BeautifulSoup4学习笔记

爬取页面的时候可以使用urllib加上正则表达式，正则表达麻烦且不好使用，bs4闪亮登场。除了bs还有属于大型爬虫框架的scrapy。

简单入门

from bs4 import BeautifulSoup
#得到一个bs对象
 req = urllib.request.Request(url,headers=header)
 response = urllib.request.urlopen(req)
 data = response.read()
 soup = BeautifulSoup(data, 'html.parser')
 #打印url内容
 print(soup.prettify())

浏览结构化数据

soup.title
# <title>The Dormouse's story</title>
soup.title.name
# u'title'
soup.title.string
# u'The Dormouse's story'
# 这时获取的内容类型是<class 'bs4.element.NavigableString'>
# 如果想要得到类型为str，可以尝试str(soup.title.string)
soup.title.parent.name
# u'head'
#获取title的父级标签的name
soup.p
# <p class="title"><b>The Dormouse's story</b></p>
# 获取第一个p标签
soup.p['class']
# u'title'
# 获取p标签class内容
soup.a
# <a class="sister" href="http://example.com/elsie" id="link1">Elsie</a>
soup.find_all('a')
# [<a class="sister" href="http://example.com/elsie" id="link1">Elsie</a>,
#  <a class="sister" href="http://example.com/lacie" id="link2">Lacie</a>,
#  <a class="sister" href="http://example.com/tillie" id="link3">Tillie</a>]
soup.find(id="link3")
# <a class="sister" href="http://example.com/tillie" id="link3">Tillie</a>

获取所有a标签

for link in soup.findAll('a'):
    print(link.get('href'))

获取文档全部文字内容

p = soup.p
print(p.get_text())
print(soup.get_text())

对象种类

Beautiful Soup将复杂HTML文档转换成一个复杂的树形结构,每个节点都是Python对象,所有对象可以归纳为4种:
Tag , NavigableString , BeautifulSoup , Comment .

tag

tag就是一些html标签，比如hello beautiful
重点说一下tag的name和attr属性

#每个标签都有自己的名字
#属性就是js中的attr那部分，比如是class data-id id 等
#直接通过字典来访问属性
soup1 = BeautifulSoup("<p class='p' id='p1'></p>",'lxml')

* **提取信息**:
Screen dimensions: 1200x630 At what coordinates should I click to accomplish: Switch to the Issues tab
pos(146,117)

--

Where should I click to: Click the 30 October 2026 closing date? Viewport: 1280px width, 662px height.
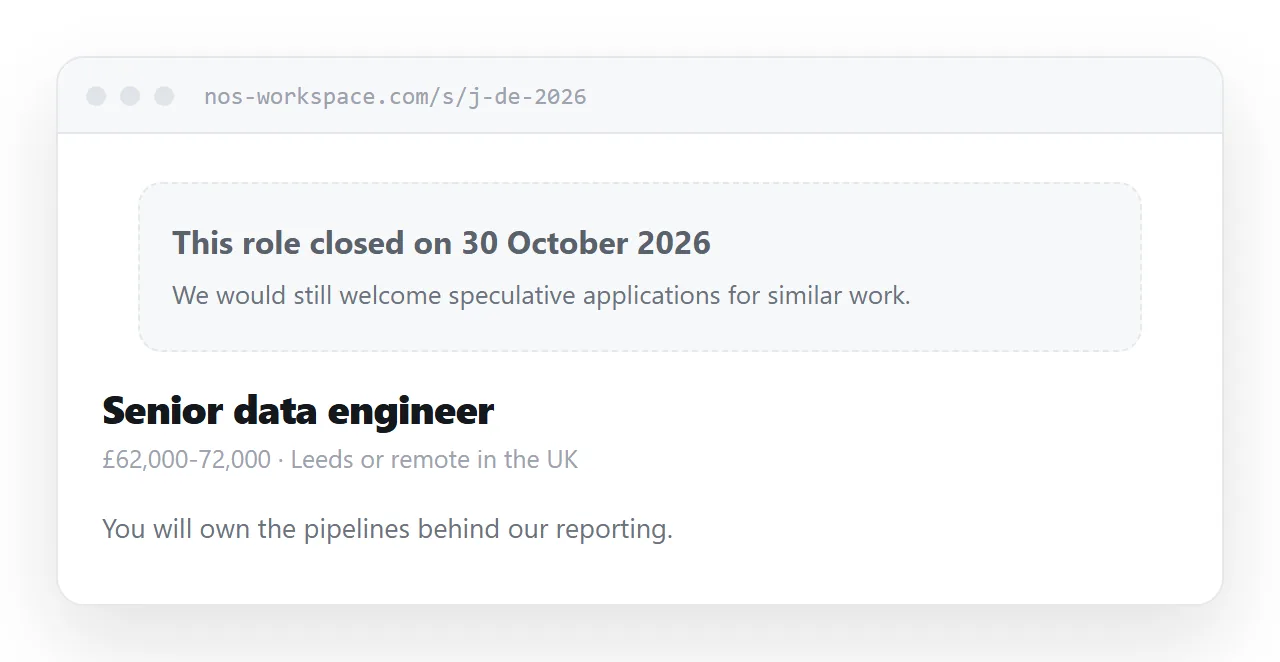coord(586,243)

* **问题**: 请逐字照抄所给文段中的一段：从含有“soup = BeautifulSoup(data, 'html.parser')”的文字开始，到“r(soup.title.string)”为止。

* **任务回答**:
soup = BeautifulSoup(data, 'html.parser')
 #打印url内容
 print(soup.prettify())

浏览结构化数据

soup.title
# <title>The Dormouse's story</title>
soup.title.name
# u'title'
soup.title.string
# u'The Dormouse's story'
# 这时获取的内容类型是<class 'bs4.element.NavigableString'>
# 如果想要得到类型为str，可以尝试str(soup.title.string)